**PASSAGE**.
- - - - - - -

Residency requirements are used to award rights or privileges to residents of a state in favor of non-residents. Though they’ve long been used by colleges to provide discounted tuition to in-state residents, they’re appearing more recently as a tool states use in the cannabis industry to benefit their own residents. For businesses looking to expand into the California market, residency requirements could be a significant roadblock. In addition, residency requirements could prevent out-of-state investors and foreign investors from obtaining a stake in what is expected to be the largest cannabis market in the world as California looks to legalize recreational cannabis on November 8.
Proposition 64 is up for vote this week and many are already preparing to start a recreational marijuana business in California. Any interested applicants for a state license should be aware that there is a residency requirement under Prop 64 that states as follows:
No licensing authority shall issue or renew a license to any person that cannot demonstrate continuous California residency from or before January 1, 2015. In the case of an applicant or licensee that is an entity, the entity shall not be considered a resident if any person controlling the entity cannot demonstrate continuous California residency from and before January 1, 2015.
This provision is set to expire on December 31, 2019, though the California legislature will have the opportunity to extend it. Note that this essentially creates a three-year residency requirement for California applicants, or longer depending on when an applicant actually submits its application. It is not clear who will be considered a “controlling” person of an entity.
How the residency requirement will apply to out-of-state applicants, as well as any out-of-state investors and other interest holders, will determine how businesses hoping to receive a license under Prop 64 can be structured. Until we receive clear guidance from the state agencies on who qualifies as a “controlling” person, businesses can only do their best to prepare and be ready to pivot if needed. Our cannabis lawyers have dealt with all sorts of residency and controlling person requirements in securing licenses in multiple other states and we will be drawing on that experience in determining how to proceed on behalf of our clients in California.
For those looking on how California will interpret its “controlling” person requirement, Prop 64’s definition of an “applicant” provides some help. Proposition 64 defines an applicant to include the owner or owners of a proposed licensee, with “owner” meaning all persons with an aggregate ownership of 20% or more plus the power to direct the management of control of the licensee. For a publicly traded company, an “owner” includes the CEO, any board member, and persons or entities with aggregate ownership of 20% or more. For a nonprofit entity, an “owner” shall mean the CEO and any board members. If California decision makers decide to follow this interpretation to determine a “controlling” person for purposes of the residency requirement, it will likely capture out-of-state persons with at least 20% aggregate ownership and some sort of control over the entity. As of right now, if we had to predict, we would say that California likely will use these same rules to determine controlling persons for residency purposes as well.

- - - - - - -

**SUPPLIED MATERIAL**.
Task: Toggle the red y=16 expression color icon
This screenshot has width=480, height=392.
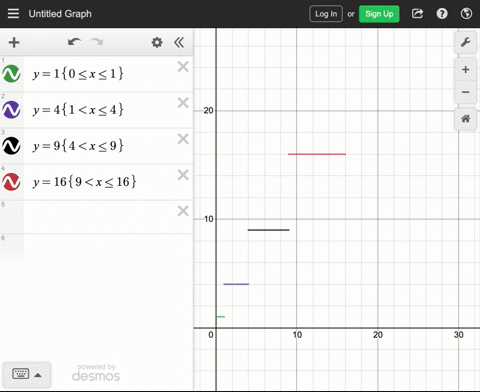Action: pos(11,182)

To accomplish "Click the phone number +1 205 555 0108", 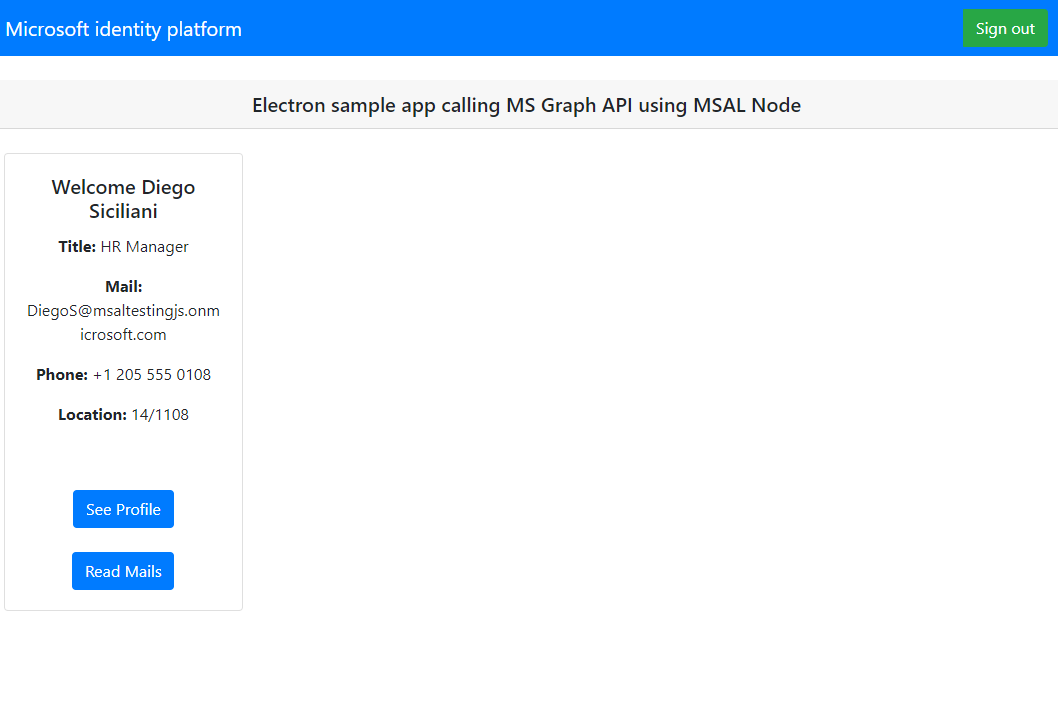I will point(151,374).
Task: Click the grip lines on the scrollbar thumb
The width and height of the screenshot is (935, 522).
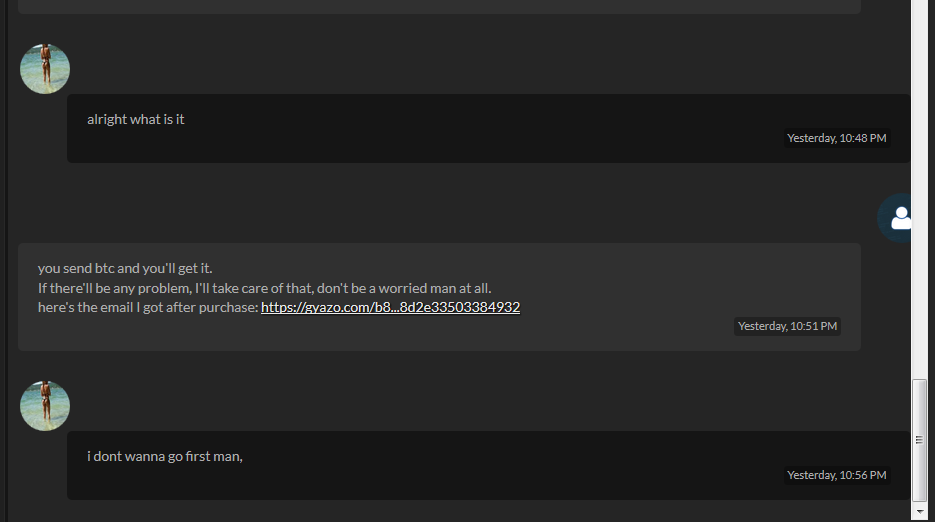Action: tap(919, 440)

- - - - - - -

**TASK LIST**.
- A) Answer these questions from the Prop 64 residency text:
(i) From what date must an applicant show continuous California residency?
(ii) On what date is the residency provision set to expire?
(iii) For a nonprofit entity, who counts as an "owner"?
- B) Write the next part of the Prop 64 residency text, picking up after its final paragraph.
The material has no connection to the Prop 64 residency text.

**ANSWER LIST**.
- A)
(i) January 1, 2015
(ii) December 31, 2019
(iii) The CEO and any board members

- B)
It is also beneficial to compare California’s proposed residency requirement with those in other regulated medical and recreational marijuana states. Both Oregon and Colorado started out with a two-year residency requirement for all applicants, looking back from the date of filing. In contrast, Washington ended up with a six-month residency requirement for all license holders, managers, and interest holders, which captured practically everyone involved in the business. However, all three states have since amended their residency requirement with Oregon completely repealing its residency requirement for both medical and recreational businesses earlier this year. If the approach of these states serves as any indication, California may eventually take a less stringent approach to enforcing its residency requirement. The more states that allow out-of-staters to participate in their cannabis industries, the more other states will feel pressure to do the same.
A final challenge for out-of-state residents interested in entering California is that some California cities and counties have begun adopting their own local residency requirements. For example, a county may require an applicant for a local marijuana permit to demonstrate residency in the county for at least one year prior to the date of application. Taking it a step further, the City of Oakland’s draft cannabis ordinance included a provision that required half of all new permits go to residents of select neighborhoods with a history of higher marijuana-related arrest rates.
If residency requirements become insurmountable under Prop 64, there is still hope for out-of-state businesses and investors. Currently, under the Medical Cannabis Regulation and Safety Act, there is no language creating residency requirements for medical cannabis licensees. But out-of-state residents should still tread carefully. In Oregon, a residency requirement was not included in the original ballot measure but was added by the state’s legislature in a later bill; and the California legislature has been busy proposing “clean up” bills to amend various provisions of the MCRSA (such as SB 837 that made several substantive changes to the original bills). So there is still at least a fair chance California will add a residency requirement for medical cannabis licensees as well.
At this point, it remains unclear how exactly residency requirements will impact California cannabis businesses. But one thing is certain, out-of-state residents and companies with any out-of-state ownership better keep a close eye on developing regulations and rules if they hope to obtain a California cannabis license in 2018.